Formatting for grouped metrics.

TezRomacH commented 3 years ago

🚀 Feature

Motivation

With Lightning, I use Tensorboard and ClearML, which allow you to group metrics in one tab. The "/" is used for grouping. In the screenshots from tb and ClearML you can see how they are grouped now.

Pitch

The first is that when you select on_step=True and on_epoch=True, a postfix is appended to the end and the metrics by epoch and step are grouped into one in ClearML. I would like to split this group into two: loss_step/<train or valid> and loss_epoch/<train or valid>. Could the name parameter in self.log be formatted? What do you think? This would be something like name="loss_{interval}/valid".
The second problem also involves formatting. When you pass a grouped metric to filename in ModelCheckpoint, Lightning will think "/" means to create a folder :slightly_smiling_face: See screenshot. Would it be possible to add an escaping for slash and replace it with a lower underscore?

Alternatives

Additional context

Similar problem, but with W&B in Lightning-Flash https://github.com/PyTorchLightning/lightning-flash/issues/818

If you enjoy Lightning, check out our other projects! ⚡

Metrics: Machine learning metrics for distributed, scalable PyTorch applications.
Flash: The fastest way to get a Lightning baseline!
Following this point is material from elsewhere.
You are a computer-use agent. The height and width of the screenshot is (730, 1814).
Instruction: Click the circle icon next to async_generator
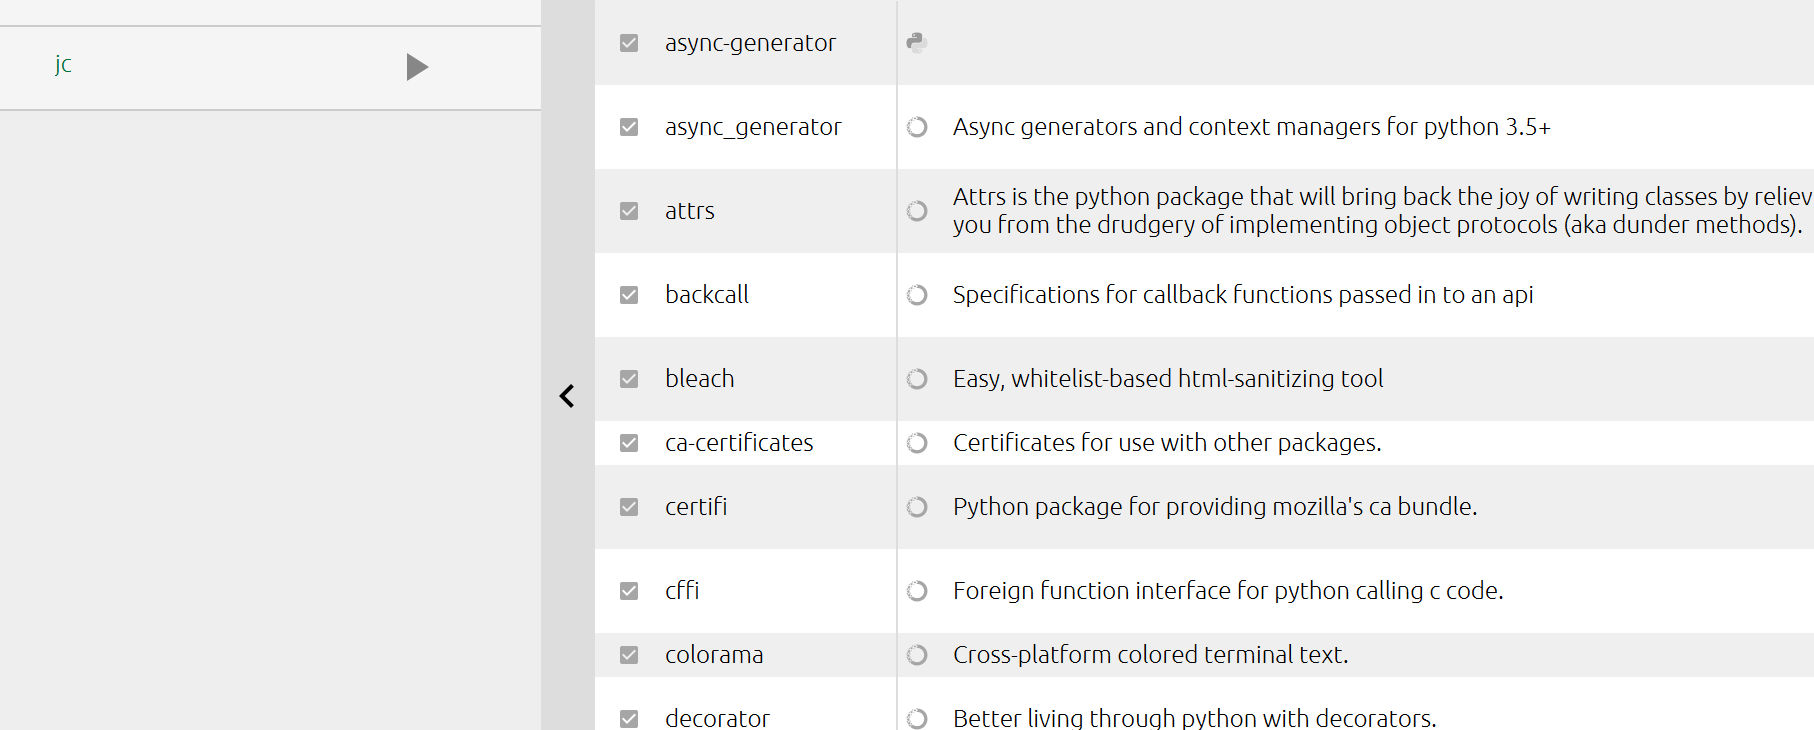point(916,127)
A collection of tasks for fast prototyping, baselining, finetuning and solving problems with deep learning
Bolts: Pretrained SOTA Deep Learning models, callbacks and more for research and production with PyTorch Lightning and PyTorch
Lightning Transformers: Flexible interface for high performance research using SOTA Transformers leveraging Pytorch Lightning, Transformers, and Hydra.

Programmer-RD-AI commented 3 years ago

hi I would like to try this issue

rohitgr7 commented 3 years ago

just some workarounds:

Log them separately, and lightning won't alter the keys


def training_step(self, batch, batch_idx):
loss = self(batch).sum()
self.log("loss_step/train", loss, on_step=True, on_epoch=False)
self.log("loss_epoch/train", loss, on_step=False, on_epoch=True)
return loss

def validation_step(self, batch, batch_idx): loss = self(batch).sum() self.log("loss_step/valid", loss, on_step=True, on_epoch=False) self.log("loss_epoch/valid", loss, on_step=False, on_epoch=True)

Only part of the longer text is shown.